Spear said about half the winners were already generating revenue. The competition was open to any specialty but most had a high-tech aspect.
“We had the greatest response from the technology sector, and I think that’s just because St. Louis has such a strong technology presence,” she said. “Also, the biosciences because again, St. Louis has strong support with the Danforth Center and the local universities.”
In addition to the cash, the winning businesses will receive help with a number of other support functions including accounting, mentoring and legal services over the course of a yearlong program set to begin the first of next month. Awardees will be further introduced to the public through a showcase event set for October and the 15 can compete for an additional follow-on grant of $100,000 that will be available to one of them.

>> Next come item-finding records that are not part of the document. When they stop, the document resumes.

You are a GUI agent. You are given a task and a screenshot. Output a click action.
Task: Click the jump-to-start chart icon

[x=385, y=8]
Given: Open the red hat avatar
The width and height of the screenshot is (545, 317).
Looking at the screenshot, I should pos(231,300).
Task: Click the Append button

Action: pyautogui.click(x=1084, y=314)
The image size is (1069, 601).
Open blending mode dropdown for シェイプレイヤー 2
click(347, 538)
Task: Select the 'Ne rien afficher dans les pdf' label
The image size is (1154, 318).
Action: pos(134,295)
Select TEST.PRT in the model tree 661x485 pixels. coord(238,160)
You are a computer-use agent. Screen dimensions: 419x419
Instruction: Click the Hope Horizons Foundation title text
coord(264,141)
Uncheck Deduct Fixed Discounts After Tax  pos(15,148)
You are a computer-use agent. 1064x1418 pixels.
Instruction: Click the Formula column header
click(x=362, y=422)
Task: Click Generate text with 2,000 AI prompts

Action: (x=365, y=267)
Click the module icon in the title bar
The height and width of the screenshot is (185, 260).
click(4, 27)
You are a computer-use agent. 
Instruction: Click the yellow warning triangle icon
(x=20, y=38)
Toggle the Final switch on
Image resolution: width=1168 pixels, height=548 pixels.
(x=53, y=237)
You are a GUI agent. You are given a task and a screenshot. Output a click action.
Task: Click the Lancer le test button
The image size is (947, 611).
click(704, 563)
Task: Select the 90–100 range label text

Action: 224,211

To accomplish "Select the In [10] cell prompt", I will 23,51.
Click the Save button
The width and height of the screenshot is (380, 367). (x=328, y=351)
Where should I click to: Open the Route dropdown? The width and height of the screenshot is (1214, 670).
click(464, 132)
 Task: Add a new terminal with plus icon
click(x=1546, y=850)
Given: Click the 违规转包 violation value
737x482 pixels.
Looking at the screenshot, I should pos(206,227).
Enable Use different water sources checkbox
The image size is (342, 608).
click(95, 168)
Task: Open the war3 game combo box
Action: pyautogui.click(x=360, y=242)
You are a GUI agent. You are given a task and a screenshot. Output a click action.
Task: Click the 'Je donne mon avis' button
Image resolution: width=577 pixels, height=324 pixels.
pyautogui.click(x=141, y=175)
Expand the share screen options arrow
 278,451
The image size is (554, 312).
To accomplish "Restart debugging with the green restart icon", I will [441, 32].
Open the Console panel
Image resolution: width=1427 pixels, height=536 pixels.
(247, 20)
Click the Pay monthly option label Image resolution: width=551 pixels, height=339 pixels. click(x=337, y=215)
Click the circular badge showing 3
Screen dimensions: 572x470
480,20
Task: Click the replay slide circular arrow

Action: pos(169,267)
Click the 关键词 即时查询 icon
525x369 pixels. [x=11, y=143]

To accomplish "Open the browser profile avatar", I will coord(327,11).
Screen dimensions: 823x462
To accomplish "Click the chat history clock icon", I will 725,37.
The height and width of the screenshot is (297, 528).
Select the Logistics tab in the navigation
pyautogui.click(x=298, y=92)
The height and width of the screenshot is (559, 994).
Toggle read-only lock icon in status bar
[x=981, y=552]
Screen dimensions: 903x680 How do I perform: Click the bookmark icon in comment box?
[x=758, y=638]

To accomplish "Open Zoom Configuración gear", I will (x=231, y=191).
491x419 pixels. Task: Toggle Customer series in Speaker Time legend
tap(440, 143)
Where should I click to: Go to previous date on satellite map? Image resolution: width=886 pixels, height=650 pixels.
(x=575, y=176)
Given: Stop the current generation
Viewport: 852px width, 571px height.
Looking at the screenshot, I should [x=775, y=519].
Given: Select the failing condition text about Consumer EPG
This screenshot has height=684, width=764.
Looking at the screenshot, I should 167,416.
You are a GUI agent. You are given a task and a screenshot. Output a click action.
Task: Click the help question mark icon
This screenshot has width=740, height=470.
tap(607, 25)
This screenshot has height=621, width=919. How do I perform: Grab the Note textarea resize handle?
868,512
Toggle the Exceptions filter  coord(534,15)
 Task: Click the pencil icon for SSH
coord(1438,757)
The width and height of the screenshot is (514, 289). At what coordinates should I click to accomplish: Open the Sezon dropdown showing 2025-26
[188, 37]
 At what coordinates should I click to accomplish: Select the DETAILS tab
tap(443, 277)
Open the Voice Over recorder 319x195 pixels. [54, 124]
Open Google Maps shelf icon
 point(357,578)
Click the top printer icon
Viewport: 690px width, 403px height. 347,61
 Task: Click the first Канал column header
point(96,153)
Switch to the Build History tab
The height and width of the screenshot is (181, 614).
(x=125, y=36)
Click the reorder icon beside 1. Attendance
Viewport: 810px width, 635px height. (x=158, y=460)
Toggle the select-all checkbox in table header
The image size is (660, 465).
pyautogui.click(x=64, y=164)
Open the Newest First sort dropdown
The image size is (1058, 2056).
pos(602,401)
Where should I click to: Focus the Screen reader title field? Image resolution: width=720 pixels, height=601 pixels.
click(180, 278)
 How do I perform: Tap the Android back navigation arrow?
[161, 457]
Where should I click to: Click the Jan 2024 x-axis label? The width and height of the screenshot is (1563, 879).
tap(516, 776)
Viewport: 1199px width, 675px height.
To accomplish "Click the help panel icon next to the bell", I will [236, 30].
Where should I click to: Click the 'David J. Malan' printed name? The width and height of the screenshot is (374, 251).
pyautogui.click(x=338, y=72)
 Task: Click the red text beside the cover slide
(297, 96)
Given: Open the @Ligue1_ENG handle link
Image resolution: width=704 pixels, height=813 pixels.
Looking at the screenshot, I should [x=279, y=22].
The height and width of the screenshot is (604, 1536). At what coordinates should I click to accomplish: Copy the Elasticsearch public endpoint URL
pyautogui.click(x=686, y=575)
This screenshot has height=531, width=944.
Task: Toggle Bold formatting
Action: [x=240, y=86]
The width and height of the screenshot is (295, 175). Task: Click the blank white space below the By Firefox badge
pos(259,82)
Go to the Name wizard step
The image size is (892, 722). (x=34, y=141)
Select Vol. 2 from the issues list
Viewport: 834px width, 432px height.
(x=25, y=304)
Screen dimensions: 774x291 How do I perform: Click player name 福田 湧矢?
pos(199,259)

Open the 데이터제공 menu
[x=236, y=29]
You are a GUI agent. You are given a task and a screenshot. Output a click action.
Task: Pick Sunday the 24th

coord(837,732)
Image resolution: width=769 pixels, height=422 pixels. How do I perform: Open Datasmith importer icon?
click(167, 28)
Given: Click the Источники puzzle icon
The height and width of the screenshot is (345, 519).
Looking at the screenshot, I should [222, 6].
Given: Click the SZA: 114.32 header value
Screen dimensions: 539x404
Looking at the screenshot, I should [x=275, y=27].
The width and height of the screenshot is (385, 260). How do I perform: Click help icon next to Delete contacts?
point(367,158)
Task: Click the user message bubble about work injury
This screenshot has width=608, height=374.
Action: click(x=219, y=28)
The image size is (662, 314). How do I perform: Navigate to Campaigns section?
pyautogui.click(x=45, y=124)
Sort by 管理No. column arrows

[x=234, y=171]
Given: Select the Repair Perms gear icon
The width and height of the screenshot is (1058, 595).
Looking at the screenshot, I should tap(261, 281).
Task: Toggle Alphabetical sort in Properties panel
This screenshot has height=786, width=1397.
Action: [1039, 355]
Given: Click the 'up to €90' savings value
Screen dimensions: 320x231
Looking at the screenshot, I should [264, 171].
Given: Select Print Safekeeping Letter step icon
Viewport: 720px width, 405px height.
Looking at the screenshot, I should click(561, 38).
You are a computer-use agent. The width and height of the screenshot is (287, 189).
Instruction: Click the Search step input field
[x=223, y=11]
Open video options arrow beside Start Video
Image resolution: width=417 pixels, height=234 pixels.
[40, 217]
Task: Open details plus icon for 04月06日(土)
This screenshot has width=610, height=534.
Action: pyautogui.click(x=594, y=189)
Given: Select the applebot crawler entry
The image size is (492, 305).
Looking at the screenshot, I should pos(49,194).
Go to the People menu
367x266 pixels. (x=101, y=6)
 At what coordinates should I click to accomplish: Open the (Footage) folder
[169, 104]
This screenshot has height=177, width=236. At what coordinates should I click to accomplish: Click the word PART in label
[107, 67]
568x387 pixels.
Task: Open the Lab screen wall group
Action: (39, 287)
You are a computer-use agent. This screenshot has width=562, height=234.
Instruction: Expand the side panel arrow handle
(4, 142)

“The pioneers in entrepreneurship in St. Louis have been at this for awhile and we’re just building onto and enhancing what they’ve put in place,” said Spear. “I’ve seen so much activity since I moved here in October. It is a burgeoning ecosystem. People who have been at this for years have exclaimed how wonderful it is to see the fruits of all their efforts.”
Jim McKelvey, a St. Louisan and the co-founder of Square, a mobile payment device firm, lauded the effort saying St. Louis has excellent resources for entrepreneurs.
“You know, the quality of life is exceptional and it’s important that the rest of the world know that,” said McKelvey, who is an advisory board member of Arch Grants. “Now, you’ve got this Arch Grants' money that’s no-strings-attached funding for great ideas, and believe me great ideas have been coming.”
He said whether a business is grown here or relocates to the area, it will find life in Missouri a good fit.
“And once they get to St. Louis, it’s like everybody else,” he added. “They don’t want to leave.”